Your output should be exactly the lines from the one containing "You are a GUI" through the final line of the records, both included, with every picture left out.
|---|
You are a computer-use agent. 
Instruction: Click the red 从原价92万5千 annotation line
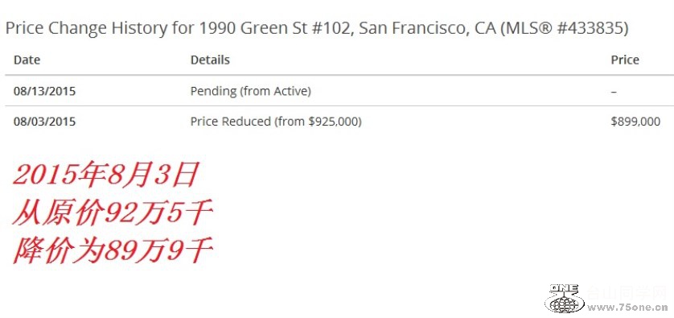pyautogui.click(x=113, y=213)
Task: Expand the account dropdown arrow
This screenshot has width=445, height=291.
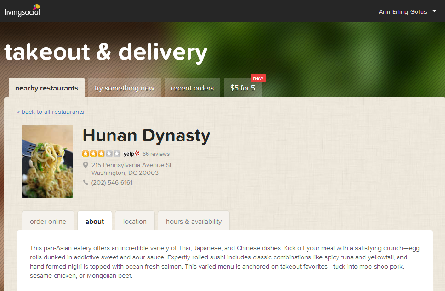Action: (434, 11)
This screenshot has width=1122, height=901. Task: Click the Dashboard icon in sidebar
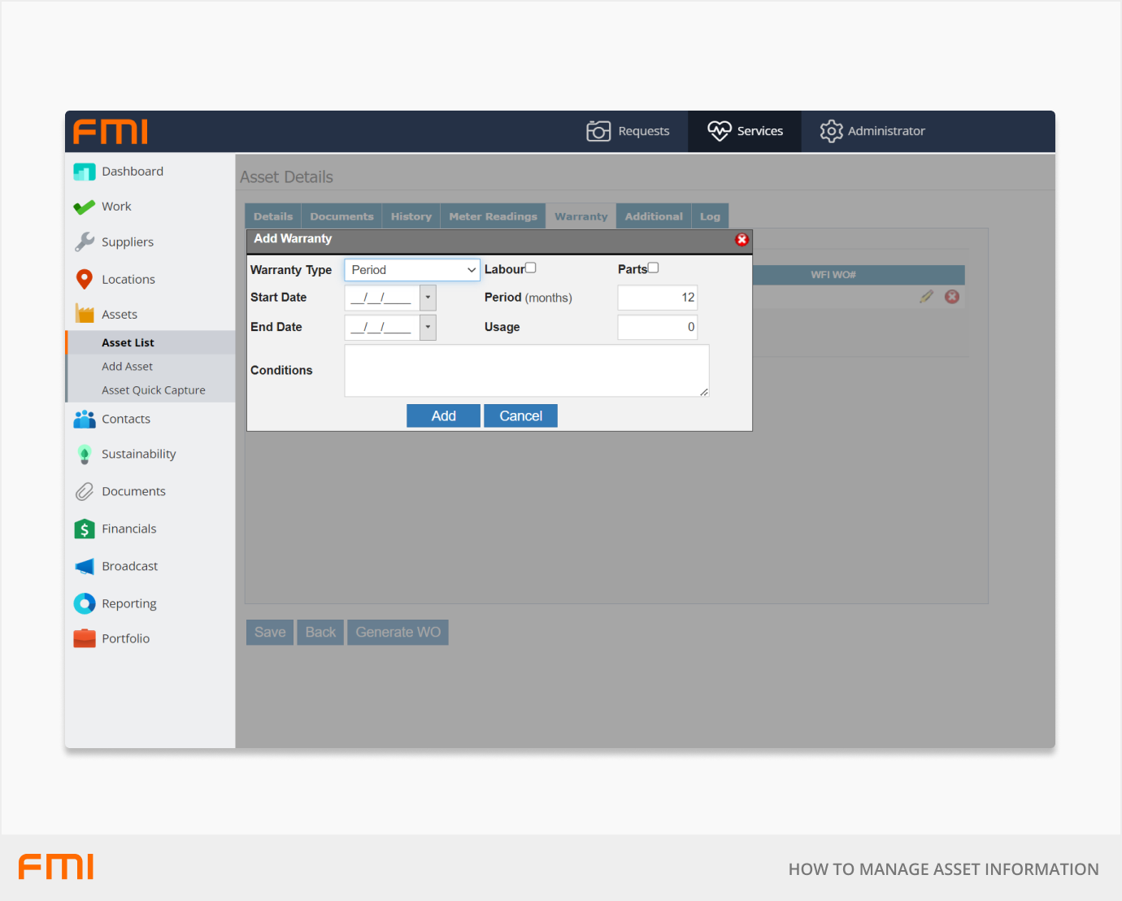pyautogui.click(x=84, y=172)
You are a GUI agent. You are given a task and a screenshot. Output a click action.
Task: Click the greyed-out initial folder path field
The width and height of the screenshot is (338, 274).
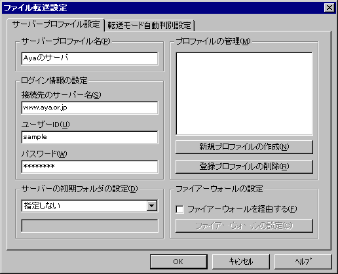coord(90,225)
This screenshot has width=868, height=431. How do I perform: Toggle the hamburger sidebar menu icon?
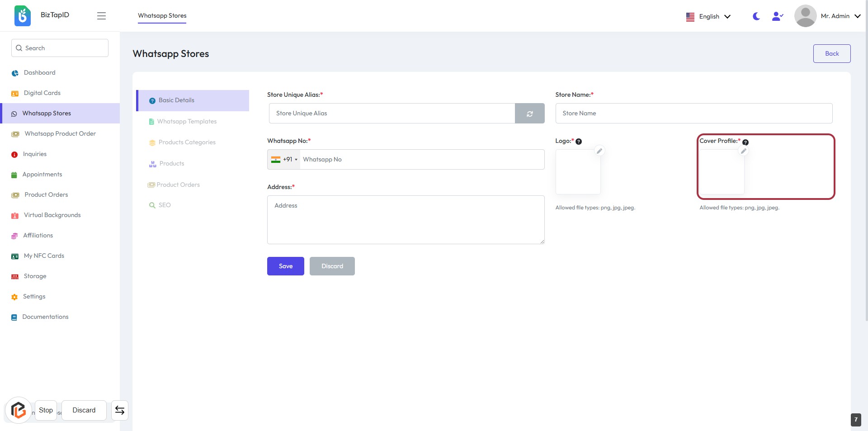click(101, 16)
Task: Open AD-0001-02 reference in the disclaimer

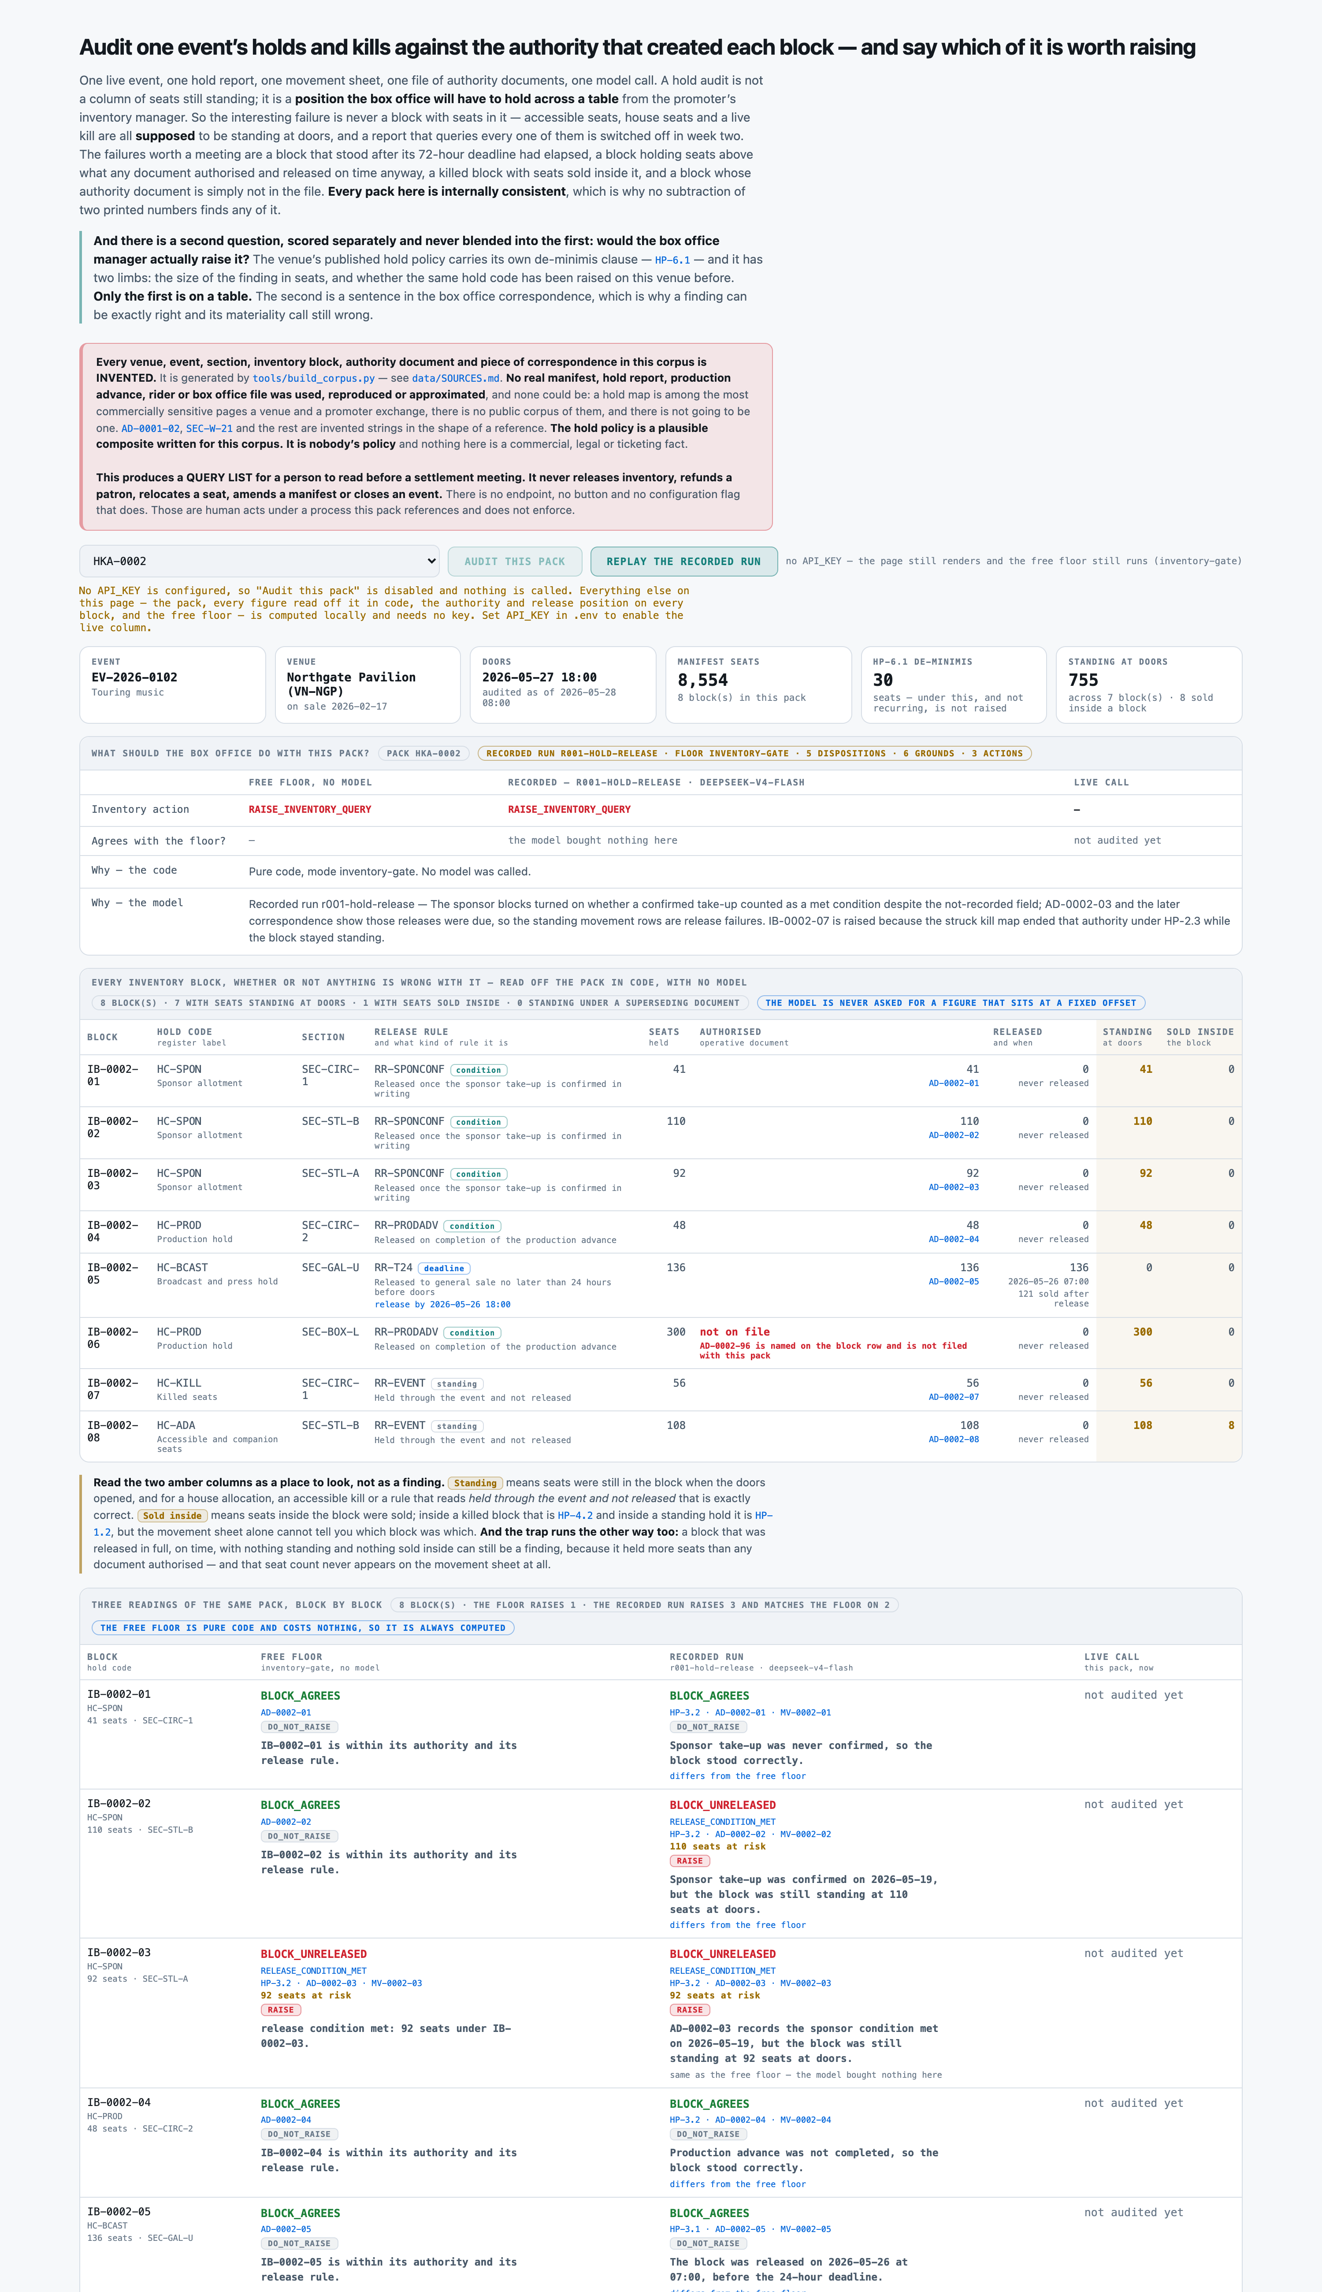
|---|
**Answer to the problem:**
You are a GUI agent. You are given a task and a screenshot. Output a click action.
Task: Click the greyed-out initial folder path field
The width and height of the screenshot is (338, 274).
coord(90,225)
This screenshot has width=868, height=431. How do I perform: Toggle the hamburger sidebar menu icon?
click(101, 16)
Task: Open AD-0001-02 reference in the disclaimer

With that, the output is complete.